新型コロナウイルスの影響を受け、2020年度は業界を問わず経営状況が悪化する企業が目立つ1年となりました。
建設業界も民間工事を中心に需要が落ち込みましたが、このような状況に逆行して増収増益となったゼネコンはあるのでしょうか。決算短信や電子公告などで業績を公表している20社を対象に調査しました。
増収増益のゼネコンは3社
セコカンプラス編集部がゼネコン20社の決算情報を調査したところ、増収増益となったのは20社中3社のみという結果になりました。
増収増益となったのは、売上高ランキング7位の前田建設工業、9位の熊谷組、17位の福田組の3社です。
※各社の決算資料をもとに作成
スーパーゼネコンが軒並み減収減益に苦しむなか、どのようにして業績を伸ばしたのでしょうか。1社ずつ、くわしく見ていきましょう。
前田建設工業|前田道路の子会社化が影響
まずは、売上高が6,781億円で前年比39.0%増、営業利益が463億円で36.1%増となった前田建設工業です。

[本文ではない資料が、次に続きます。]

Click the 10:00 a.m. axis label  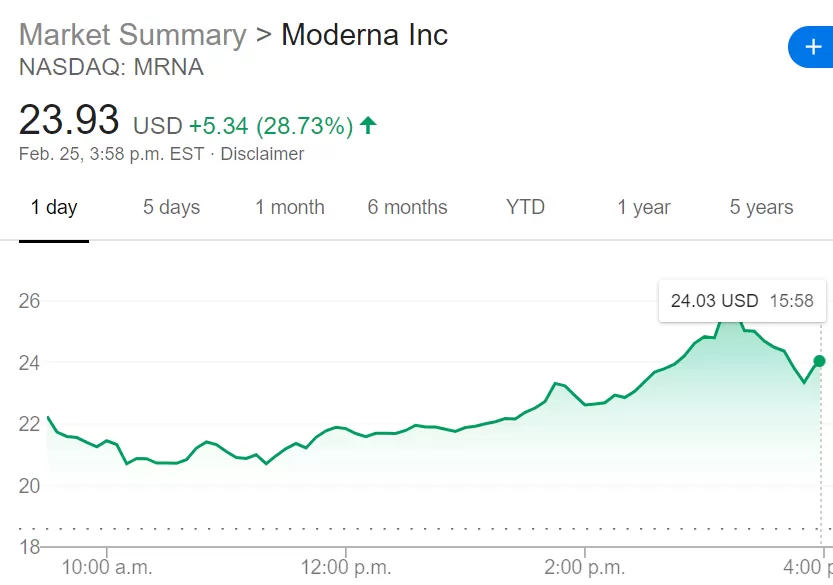click(107, 567)
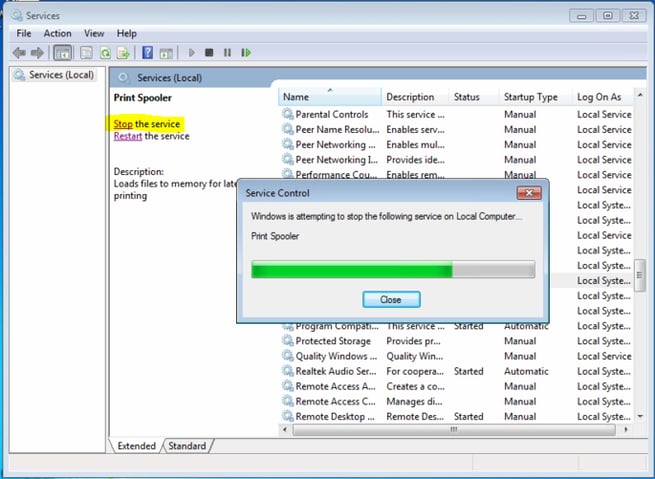Image resolution: width=655 pixels, height=479 pixels.
Task: Open the View menu
Action: 94,33
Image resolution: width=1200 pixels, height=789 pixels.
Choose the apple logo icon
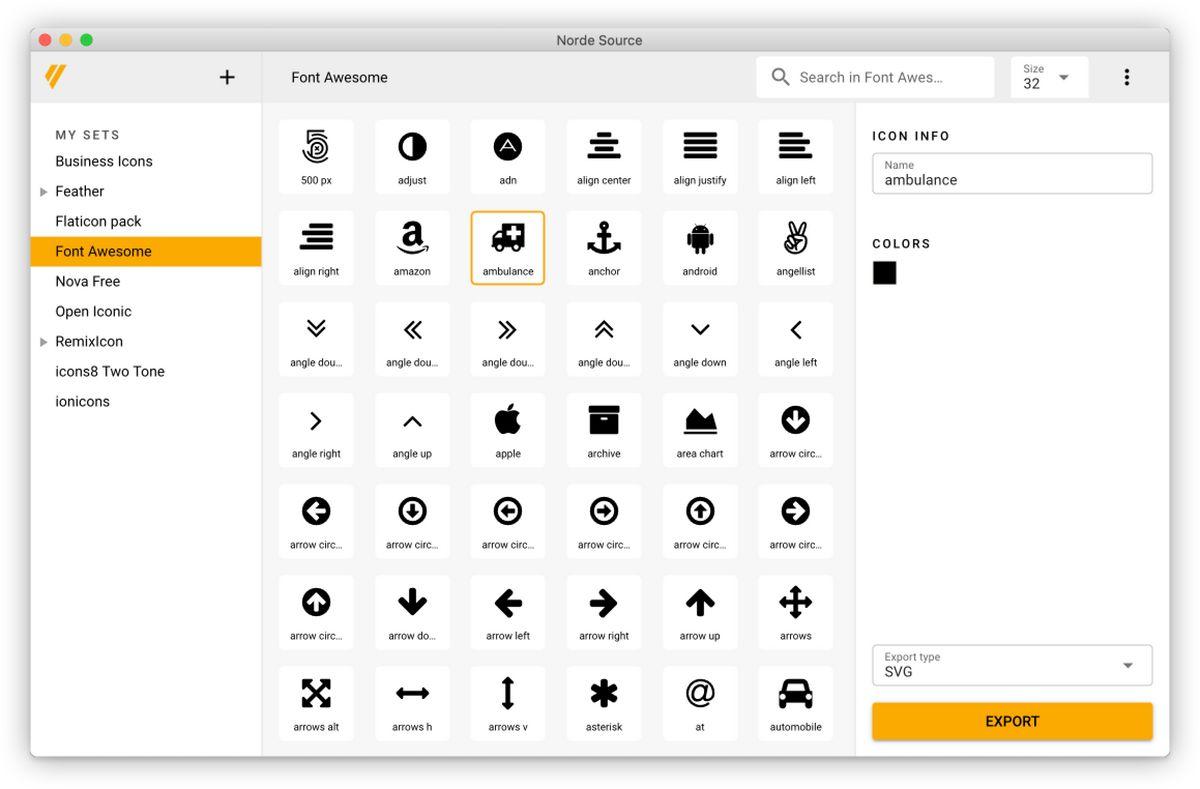pos(508,429)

前田建設工業の直近5年間の業績をまとめたところ、2016~2019年度は売上高4,000億円台を推移していましたが、2020年度は一気に6,000億円台まで増加していることがわかりました。
2020年度に業績が伸びた一番の要因は、2020年3月にグループ会社の前田道路を連結子会社化したため。これまで計上していなかった前田道路の売上高や営業利益が前田建設工業の業績に上乗せされるようになったことが、今回の増収増益につながりました。
なお、前田建設工業単体の売上高は前年比5.5%減、営業利益は0.7%増となっています。
熊谷組|建築事業が牽引
続いては、売上高が4,502億円で前年比3.2%増、営業利益が281億円で前年比10.3%増となった熊谷組です。
熊谷組の売上高は5年連続で増加しています。2020年度は特に建築事業が牽引して売り上げが拡大。利益率は土木・建築ともに改善しています。
現在熊谷組は、2021~2023年度の中期経営計画で「建設請負事業の深化」を柱のひとつに掲げており、国内土木・国内建築とともに海外建築の事業拡大にも力を入れていく方針。中期経営計画の最終年度である2023年には、売上高4,700億円の達成を目指しています。
福田組|子会社の福田道路が好調
最後は、売上高が1,858億円で前年比2.0%増、営業利益が89億円で10.6%増となった福田組です。
福田組はこの5年間で大幅な伸びこそないものの、堅実に売り上げと利益を確保。2020年度は福田組単体の売り上げが減少しましたが、福田道路など子会社の売り上げが伸びてマイナス分をカバーしました。
なお、2021年度は受注減に加え働き方改革への投資を予定しているため、減収減益となる予想。2019年に始動した中期経営計画の最終年度ではありますが、業績目標は下方修正を行っています。